The media imbalance
Let's say you were part of a group designing the news media from scratch. Someone says that it would be a good idea to have competing news media -- daily newspapers and weekly magazines, radio and television news programs. Sounds like a good start.
Someone else says that it would be a good idea to staff these news media with people who are literate and well-educated. Check. Then someone says let's have 90 percent of the people who work for these organizations be from one of the nation's two competitive political parties and 10 percent from the other.
Uh, you might find yourself saying, especially if you weren't sure that your party would get the 90 percent, maybe that's not such a good idea. But that's the news media we have today.
Surveys galore have shown that somewhere around 90 percent of the writers, editors and other personnel in the news media are Democrats and only about 10 percent are Republicans. We depend on the news media for information about government and politics, foreign affairs and war, public policy and demographic trends -- for a picture of the world around us. But the news comes from people 90 percent of whom are on one side of the political divide. Doesn't sound like an ideal situation.
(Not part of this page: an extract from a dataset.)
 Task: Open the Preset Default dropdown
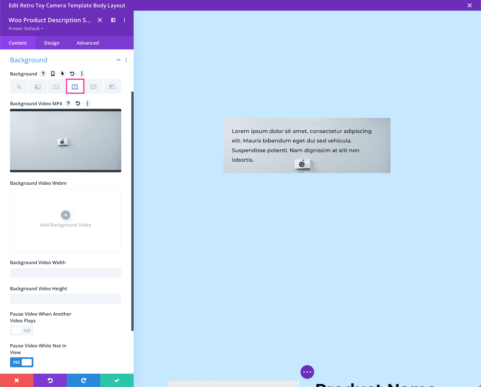pyautogui.click(x=26, y=29)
Of course, a lot of people in the news business say it doesn't make any difference. I remember a conversation I had with a broadcast news executive many years ago.
"Doesn't the fact that 90 percent of your people are Democrats affect your work product?" I asked.
"Oh, no, no," he said. "Our people are professional. They have standards of objectivity and professionalism, so that their own views don't affect the news."
"So what you're saying," I said, "is that your work product would be identical if 90 percent of your people were Republicans."
He quickly replied, "No, then it would be biased."
...
All of which brings to mind an old politician's comment on an idealistic young colleague: "He actually thinks this place is on the level." The good news is that many Americans have caught on. Newspaper circulation is down, and so is viewership of broadcast TV network news. New media offering a different point of view -- talk radio, Fox News, the blogosphere -- are thriving. We can't design the news media from scratch, but we can scratch some of the news media we have.